原文:

================================

#  > 【園藝苗圃】 圖文創作區 >  > 獸裝裁縫室 >  > [製作] 請問開始製作原形的模型要動到哪種材料

## q740405

剛接觸不久..親手作比較有趣
指是有些原料都不清楚..除了泡棉跟布料都有
其他都不懂...希望能給點意見跟指導..
目前是做到模型成度..指是外皮適用玻璃鉛棉的原料還是用其他種的呢??

================================

所附清單:
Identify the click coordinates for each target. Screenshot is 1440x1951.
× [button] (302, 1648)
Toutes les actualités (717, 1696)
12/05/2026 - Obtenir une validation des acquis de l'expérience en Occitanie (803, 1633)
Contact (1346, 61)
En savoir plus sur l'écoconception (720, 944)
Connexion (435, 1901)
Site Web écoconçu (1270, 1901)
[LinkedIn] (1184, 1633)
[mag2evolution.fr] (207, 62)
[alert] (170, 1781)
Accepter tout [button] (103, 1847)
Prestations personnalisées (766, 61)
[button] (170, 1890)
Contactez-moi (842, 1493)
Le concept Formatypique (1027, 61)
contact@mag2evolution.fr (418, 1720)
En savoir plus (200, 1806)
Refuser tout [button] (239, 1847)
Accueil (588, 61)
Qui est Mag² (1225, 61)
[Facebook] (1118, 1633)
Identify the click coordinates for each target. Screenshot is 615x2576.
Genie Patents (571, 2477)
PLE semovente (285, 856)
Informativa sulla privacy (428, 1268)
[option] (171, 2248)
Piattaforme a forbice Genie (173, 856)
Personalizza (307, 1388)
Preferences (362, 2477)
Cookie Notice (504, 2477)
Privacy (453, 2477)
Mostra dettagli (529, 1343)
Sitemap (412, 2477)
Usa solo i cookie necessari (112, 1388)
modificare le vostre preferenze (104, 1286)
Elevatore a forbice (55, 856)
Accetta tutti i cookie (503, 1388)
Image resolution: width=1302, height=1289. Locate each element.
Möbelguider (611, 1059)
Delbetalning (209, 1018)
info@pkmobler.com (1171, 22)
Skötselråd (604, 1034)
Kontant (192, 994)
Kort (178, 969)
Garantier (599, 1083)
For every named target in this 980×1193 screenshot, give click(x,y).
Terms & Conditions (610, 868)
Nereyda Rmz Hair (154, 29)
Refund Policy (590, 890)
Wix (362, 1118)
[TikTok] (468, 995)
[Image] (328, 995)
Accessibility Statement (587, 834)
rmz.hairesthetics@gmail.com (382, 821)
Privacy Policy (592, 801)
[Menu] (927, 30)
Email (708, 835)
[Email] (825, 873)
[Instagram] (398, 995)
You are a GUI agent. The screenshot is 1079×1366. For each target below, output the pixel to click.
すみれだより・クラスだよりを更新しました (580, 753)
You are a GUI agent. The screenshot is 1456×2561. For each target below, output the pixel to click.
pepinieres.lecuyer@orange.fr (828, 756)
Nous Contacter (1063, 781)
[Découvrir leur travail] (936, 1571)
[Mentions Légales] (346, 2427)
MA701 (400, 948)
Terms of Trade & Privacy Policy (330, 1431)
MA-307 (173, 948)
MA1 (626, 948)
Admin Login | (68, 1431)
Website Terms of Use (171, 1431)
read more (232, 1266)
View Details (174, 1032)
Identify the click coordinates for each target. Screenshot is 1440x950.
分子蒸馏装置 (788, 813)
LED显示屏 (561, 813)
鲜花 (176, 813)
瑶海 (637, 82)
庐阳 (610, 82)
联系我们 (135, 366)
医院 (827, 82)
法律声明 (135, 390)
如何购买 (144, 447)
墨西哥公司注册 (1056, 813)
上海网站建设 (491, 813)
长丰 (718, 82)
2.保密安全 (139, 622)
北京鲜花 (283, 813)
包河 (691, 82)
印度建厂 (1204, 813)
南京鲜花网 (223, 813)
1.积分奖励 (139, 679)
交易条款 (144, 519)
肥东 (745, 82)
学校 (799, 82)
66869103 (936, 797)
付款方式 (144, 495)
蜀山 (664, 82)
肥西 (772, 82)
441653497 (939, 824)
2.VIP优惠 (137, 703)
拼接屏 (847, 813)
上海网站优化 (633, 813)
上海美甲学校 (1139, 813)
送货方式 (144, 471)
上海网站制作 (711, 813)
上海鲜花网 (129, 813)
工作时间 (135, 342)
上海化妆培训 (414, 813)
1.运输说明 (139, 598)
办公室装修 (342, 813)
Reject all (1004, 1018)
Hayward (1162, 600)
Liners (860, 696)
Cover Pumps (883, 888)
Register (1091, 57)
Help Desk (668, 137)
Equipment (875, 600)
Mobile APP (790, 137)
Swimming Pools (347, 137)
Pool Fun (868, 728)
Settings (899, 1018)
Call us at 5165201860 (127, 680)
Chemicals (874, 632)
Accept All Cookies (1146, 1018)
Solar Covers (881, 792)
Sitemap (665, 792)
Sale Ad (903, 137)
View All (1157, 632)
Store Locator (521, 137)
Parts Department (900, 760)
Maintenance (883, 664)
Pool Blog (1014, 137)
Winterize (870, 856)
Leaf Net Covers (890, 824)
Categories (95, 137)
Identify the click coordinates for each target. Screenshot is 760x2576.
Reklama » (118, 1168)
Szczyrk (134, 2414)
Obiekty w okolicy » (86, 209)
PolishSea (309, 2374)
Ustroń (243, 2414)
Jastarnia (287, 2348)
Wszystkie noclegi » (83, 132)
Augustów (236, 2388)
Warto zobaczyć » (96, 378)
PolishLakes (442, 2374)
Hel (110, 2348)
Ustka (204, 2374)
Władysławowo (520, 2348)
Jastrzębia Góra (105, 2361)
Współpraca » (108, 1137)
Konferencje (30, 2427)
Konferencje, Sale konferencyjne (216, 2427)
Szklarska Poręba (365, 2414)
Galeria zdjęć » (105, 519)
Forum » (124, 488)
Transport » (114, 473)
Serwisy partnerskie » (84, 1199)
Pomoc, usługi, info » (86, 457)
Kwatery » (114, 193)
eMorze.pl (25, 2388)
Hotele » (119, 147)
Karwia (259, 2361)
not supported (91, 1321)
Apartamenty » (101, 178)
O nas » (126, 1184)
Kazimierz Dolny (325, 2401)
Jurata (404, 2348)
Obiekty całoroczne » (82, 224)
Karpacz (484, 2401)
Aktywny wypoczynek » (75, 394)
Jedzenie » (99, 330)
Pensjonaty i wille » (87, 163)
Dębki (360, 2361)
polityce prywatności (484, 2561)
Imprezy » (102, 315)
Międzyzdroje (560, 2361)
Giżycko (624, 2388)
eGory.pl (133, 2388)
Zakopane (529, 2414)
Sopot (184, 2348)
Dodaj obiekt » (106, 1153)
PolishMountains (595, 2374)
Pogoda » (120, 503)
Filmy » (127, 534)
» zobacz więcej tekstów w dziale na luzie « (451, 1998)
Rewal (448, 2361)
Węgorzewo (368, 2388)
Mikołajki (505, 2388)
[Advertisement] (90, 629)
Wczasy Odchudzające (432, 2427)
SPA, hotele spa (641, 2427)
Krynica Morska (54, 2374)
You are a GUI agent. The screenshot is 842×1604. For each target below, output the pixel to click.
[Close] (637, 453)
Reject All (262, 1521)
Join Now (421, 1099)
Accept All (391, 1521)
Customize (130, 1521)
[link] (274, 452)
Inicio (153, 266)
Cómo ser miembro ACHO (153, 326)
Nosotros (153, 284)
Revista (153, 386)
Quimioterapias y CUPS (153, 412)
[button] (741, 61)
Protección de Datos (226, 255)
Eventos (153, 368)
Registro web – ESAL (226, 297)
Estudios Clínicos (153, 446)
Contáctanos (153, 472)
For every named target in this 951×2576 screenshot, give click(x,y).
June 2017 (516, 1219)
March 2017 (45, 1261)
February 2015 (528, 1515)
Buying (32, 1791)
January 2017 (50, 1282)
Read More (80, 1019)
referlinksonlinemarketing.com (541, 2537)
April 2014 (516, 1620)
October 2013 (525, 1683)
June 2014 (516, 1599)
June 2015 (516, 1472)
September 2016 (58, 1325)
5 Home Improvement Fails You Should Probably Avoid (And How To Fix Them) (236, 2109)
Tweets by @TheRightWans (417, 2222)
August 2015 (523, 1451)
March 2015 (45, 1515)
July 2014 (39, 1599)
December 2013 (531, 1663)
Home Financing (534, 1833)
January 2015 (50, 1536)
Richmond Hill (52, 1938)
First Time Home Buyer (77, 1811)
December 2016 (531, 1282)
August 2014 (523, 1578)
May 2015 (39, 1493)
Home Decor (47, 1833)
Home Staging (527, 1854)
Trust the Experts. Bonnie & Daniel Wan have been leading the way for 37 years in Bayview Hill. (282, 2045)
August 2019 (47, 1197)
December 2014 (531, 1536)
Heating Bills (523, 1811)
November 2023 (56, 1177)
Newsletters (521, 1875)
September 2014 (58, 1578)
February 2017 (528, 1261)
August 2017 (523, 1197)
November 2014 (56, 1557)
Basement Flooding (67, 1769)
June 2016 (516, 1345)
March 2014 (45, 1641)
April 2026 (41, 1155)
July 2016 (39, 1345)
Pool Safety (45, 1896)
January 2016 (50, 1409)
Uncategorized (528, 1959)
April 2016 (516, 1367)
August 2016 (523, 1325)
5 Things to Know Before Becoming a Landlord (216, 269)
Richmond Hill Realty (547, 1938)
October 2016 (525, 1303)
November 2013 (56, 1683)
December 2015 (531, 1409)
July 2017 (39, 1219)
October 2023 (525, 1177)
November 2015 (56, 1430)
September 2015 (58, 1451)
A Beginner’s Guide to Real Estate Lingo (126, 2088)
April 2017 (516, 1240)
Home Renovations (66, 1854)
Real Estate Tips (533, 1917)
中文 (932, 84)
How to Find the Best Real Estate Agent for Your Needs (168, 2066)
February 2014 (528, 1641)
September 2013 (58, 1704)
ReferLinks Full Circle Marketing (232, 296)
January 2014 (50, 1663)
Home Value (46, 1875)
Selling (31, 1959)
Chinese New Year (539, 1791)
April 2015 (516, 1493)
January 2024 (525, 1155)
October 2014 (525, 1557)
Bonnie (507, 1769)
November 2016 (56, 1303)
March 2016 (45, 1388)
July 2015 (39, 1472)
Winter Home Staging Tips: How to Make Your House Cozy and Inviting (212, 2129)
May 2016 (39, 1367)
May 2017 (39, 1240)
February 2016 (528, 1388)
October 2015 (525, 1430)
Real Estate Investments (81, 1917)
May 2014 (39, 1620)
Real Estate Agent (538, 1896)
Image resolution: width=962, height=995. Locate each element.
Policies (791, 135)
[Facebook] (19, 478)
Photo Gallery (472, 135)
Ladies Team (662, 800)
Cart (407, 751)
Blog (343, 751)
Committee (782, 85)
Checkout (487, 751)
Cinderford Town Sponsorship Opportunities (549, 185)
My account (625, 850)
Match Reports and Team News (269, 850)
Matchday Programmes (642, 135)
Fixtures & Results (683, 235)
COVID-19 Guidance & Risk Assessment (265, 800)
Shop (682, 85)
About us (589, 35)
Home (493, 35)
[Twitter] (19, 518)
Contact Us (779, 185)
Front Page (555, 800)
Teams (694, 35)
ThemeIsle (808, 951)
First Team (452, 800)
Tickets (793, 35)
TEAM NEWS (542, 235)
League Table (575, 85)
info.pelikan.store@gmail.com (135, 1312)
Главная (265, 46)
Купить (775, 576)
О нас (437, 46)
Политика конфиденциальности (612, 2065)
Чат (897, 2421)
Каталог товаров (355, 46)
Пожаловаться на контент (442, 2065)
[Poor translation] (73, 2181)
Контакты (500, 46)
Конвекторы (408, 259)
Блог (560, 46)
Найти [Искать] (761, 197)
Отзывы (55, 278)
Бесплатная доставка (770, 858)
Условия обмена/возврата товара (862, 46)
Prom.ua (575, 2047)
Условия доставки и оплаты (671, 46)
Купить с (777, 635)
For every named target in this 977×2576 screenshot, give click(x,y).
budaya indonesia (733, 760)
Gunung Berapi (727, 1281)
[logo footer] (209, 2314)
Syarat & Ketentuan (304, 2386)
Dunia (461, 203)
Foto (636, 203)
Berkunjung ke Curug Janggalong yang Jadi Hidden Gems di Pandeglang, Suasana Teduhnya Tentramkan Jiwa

================================

小練習: 根據原文,發文者手邊已經有哪兩種材料? 作答時用不到清單。

練習解答: 泡棉和布料。